By Jon Gallagher
Man of Steel (WB, 2013) – Director: Zack Snyder. Cast: Henry Cavill, Amy Adams, Michael Shannon, Diane Lane, Russell Crowe, Kevin Costner, Laurence Fishburne, Antje Traue, Ayelet Zurer, Christopher Meloni, Amy Adams, Dylan Sprayberry, Cooper Timberine, & Jadin Gould. Color & 3-D, 143 minutes.
When I sat down in the theater a few minutes before the show began, there was a low rumbling sound coming from the speakers in the theater. At first, I thought it was the music used for the movie with the bass turned up. I was wrong. It was the combination of Christopher Reeve, George Reeves, and anyone else who has ever played the Man of Steel in film, rolling over in their collective graves at once.
Other critics have been giving Man of Steel rave reviews, at least if you listen to the TV ads that have been assaulting us for the last week or so. Let’s cut to the chase. Man of Steel is not a good movie. It’s director Snyder’s way of taking 15 minutes worth of plot and combining it with two hours of computer generated special effects to give us a colossal waste of time.
I went to a sparsely attended afternoon showing of the 3D version in Peoria. I was looking forward to the movie since I’m a big fan of Superman, but they got things off on the wrong foot by subjecting me to nine minutes worth of commercials for stuff that appears in the movie or looked like it could be in the movie. Then, there were four trailers for movies heavy on those CGI effects. Finally, we got to the movie. Unfortunately, only about half of the movie is done in 3D. They should have saved the money and done it without the unimpressive 3D effects.
It opens on the Planet Krypton with Jor-El (Crowe) addressing the Kryptonian Elders with the fact that their planet was about to explode. He and his wife have secretly had a naturally born son (Kal-El) because there hasn’t been a natural birth on their planet in centuries. As we find out, everyone who is living there has been genetically engineered from conception to do a certain job.
Jor-El sends off his son in the spaceship and then we begin a journey into the warped brain of Snyder, who can’t figure out whether he wants to tell the story from the time Superman appears with his superpowers or whether he wants to do a flashback to Clark Kent’s boyhood. Between the flashbacks and the reappearance of Jor-El throughout the rest of the movie, it was confusing.

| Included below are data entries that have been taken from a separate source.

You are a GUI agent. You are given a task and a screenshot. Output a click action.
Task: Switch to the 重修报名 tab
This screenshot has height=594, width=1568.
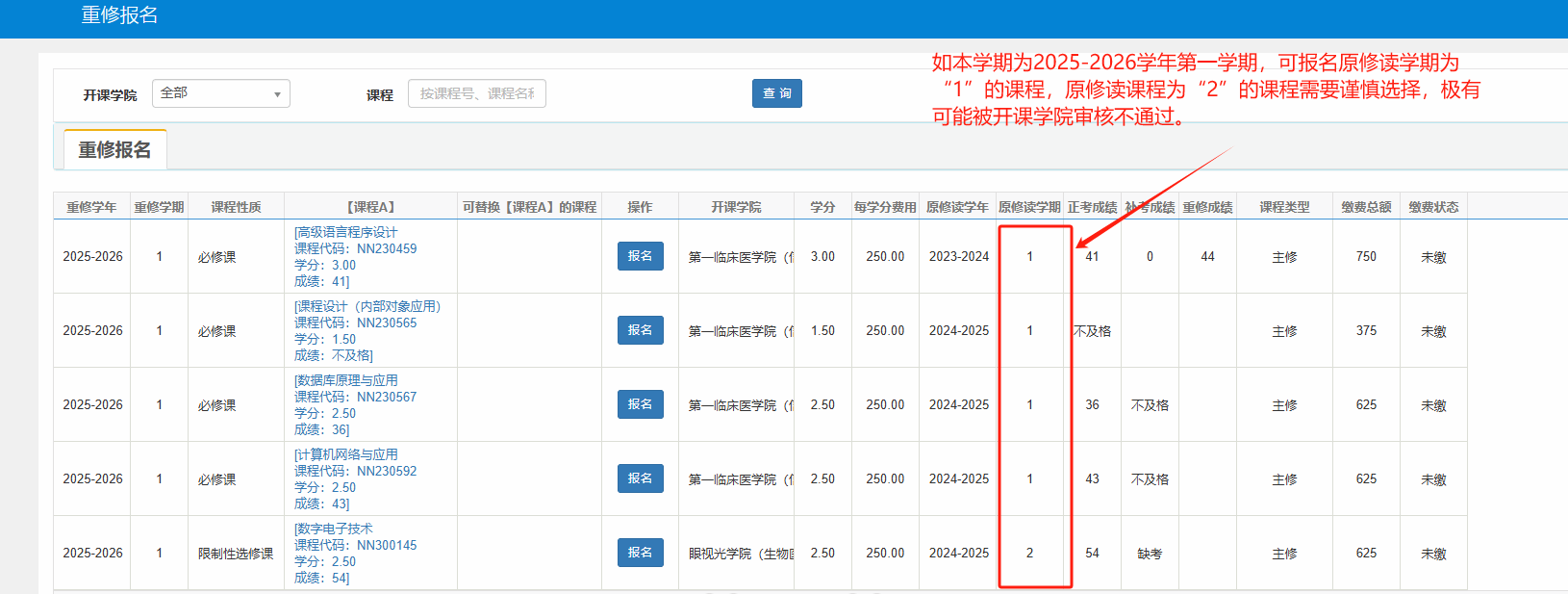114,150
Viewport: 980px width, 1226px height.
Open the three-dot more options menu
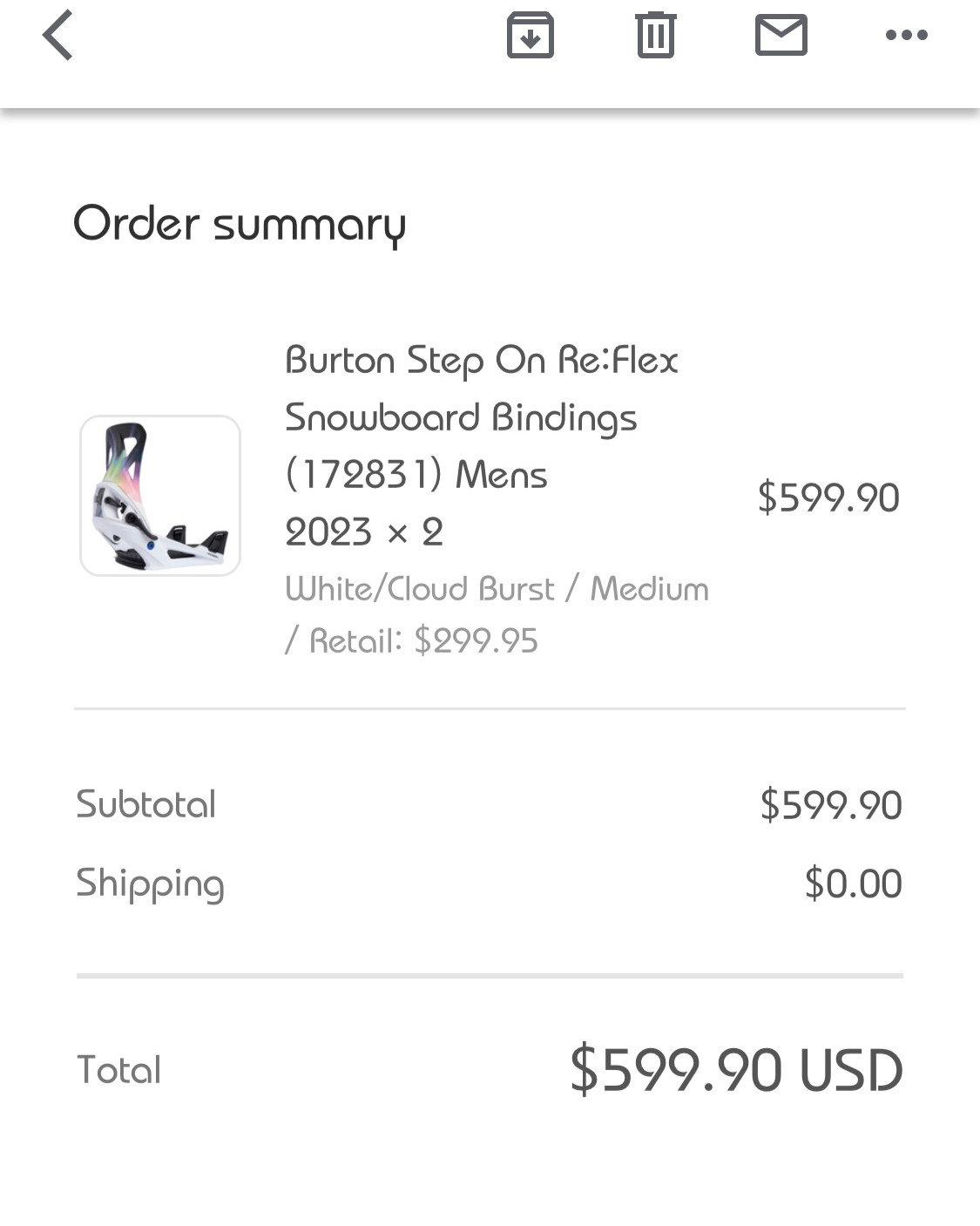[906, 36]
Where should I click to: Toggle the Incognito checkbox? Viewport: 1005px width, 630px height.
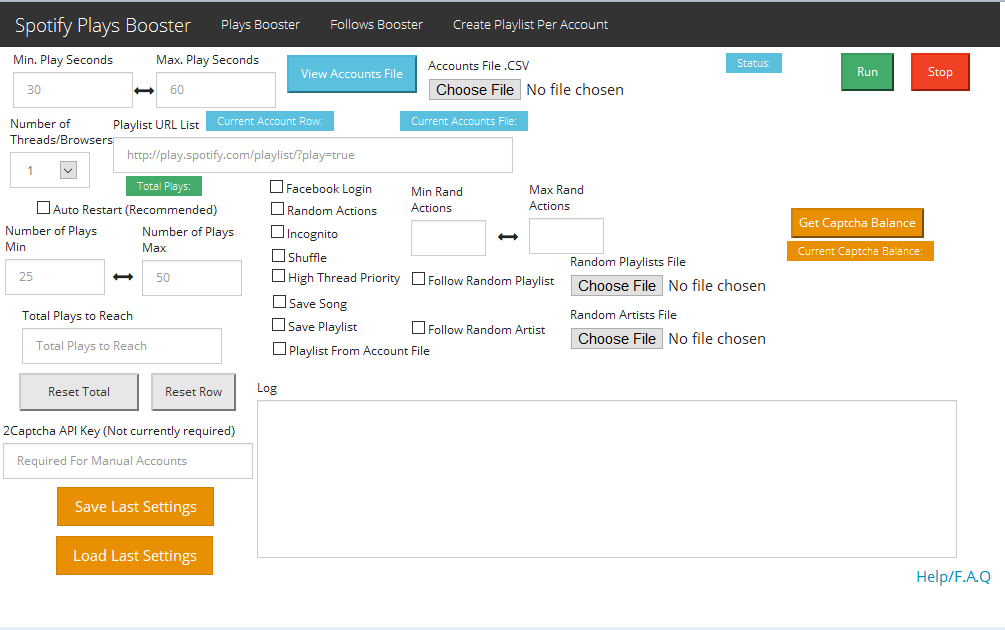278,232
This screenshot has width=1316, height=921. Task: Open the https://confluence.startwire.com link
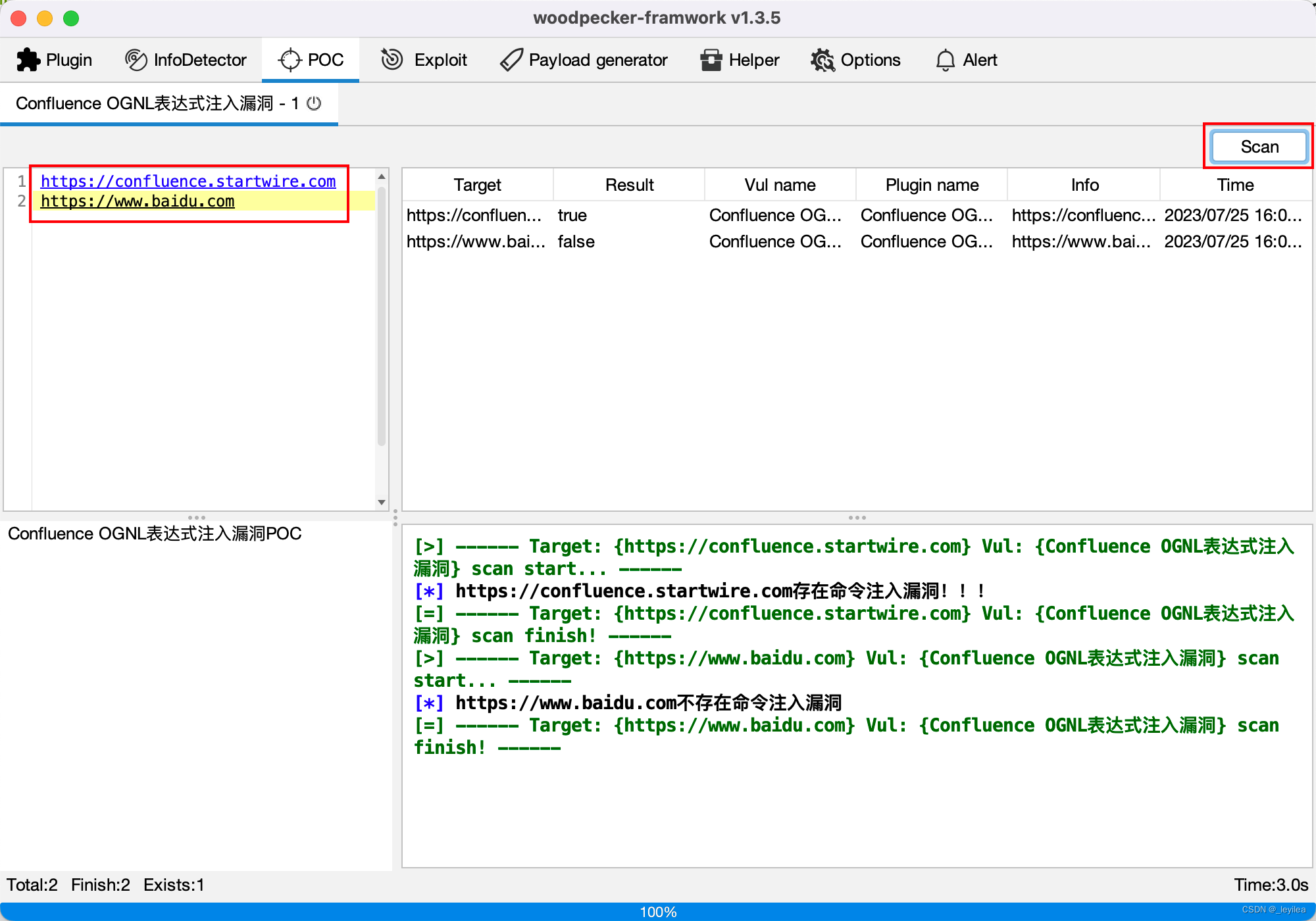click(x=188, y=181)
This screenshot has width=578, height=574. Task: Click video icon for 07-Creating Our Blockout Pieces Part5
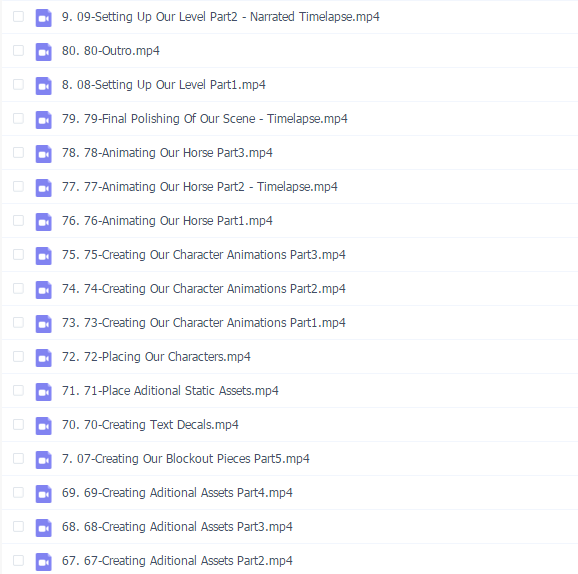pos(43,459)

What plot there is revolves around Clark Kent/Superman trying not only to figure out who he is, but why he is. That plus a bevy of Kryptonians led by General Zod who have come to Earth to establish a New Krypton and extract revenge on Kal-El for the sins of his father who imprisoned all the bad guys in the Phantom Zone.
Other than as a boy, Clark Kent doesn’t even make an appearance till the last 10 minutes of the movie, and because of that, it was hard to judge how Cavill is as an actor. His suit (which slightly resembles the Superman outfit we’ve all come to know and love) does all the acting for him.
Adams is Lois Lane and is okay, but barely. Usually I like her in whatever she’s in, but I thought she just read her lines and swooned at appropriate times. In fact, there’s nothing special about any of the performances in the movie with the exception of General Zod (Shannon), who really has the only freedom in the film to develop his character.
Gone is the excitement that we saw in the first Reeve movie when everyone sees Superman for the first time. Gone is Jimmy Olson. Gone is mild mannered reporter Clark Kent and evil genius Lex Luthor. Gone is Superman’s secret identity! Perry White is the editor of the Daily Planet but from what they have him doing in the movie, he could have been an insurance agent. He does nothing that really pertains to a newspaper.
Snyder has been quoted as wanting to make a movie that was more “realistic” than previous incarnations. I’ve got to scratch my head about that statement. We’re talking about a strange visitor from another planet who came to Earth with powers and abilities far beyond those of mortal men. He can freaking fly, fercryingoutloud! And he wants realism?
At times it was hard to tell if I was watching a Superman movie or a Transformers movie that had a guy with a red towel taped to his back.
There’s a scene from the movie that REALLY bothers me because if people follow the directions, someone could get killed. A tornado is heading towards a line of cars on the highway, and Jonathan Kent, Superman’s dad, directs everyone under an overpass to take shelter. The National Weather Service cautions against this because the winds from a tornado whipping around a structure like a bridge, can actually increase as they pass and result in a lot more damage. The proper thing for people to do is to lie flat in a low-lying area. The fact that they included this in the film is irresponsible.
Don’t bother with the big-screen version. Save your money and rent it when it comes out on video (that was one of the commercials prior to the movie – preordering it through Walmart), which shouldn’t be that long.
I’ll give it a D. It ends in perfect position for a sequel, which would have to be better than this. I’m just not sure if I like Lois knowing who his is or not.
As mentioned several months ago in the long article I did on Superman and all his movies, they did explain in this one that the big red S on his chest does not stand for Superman. It’s the Kryptonian symbol for HOPE. If you’d been reading regularly, you’d already have known that.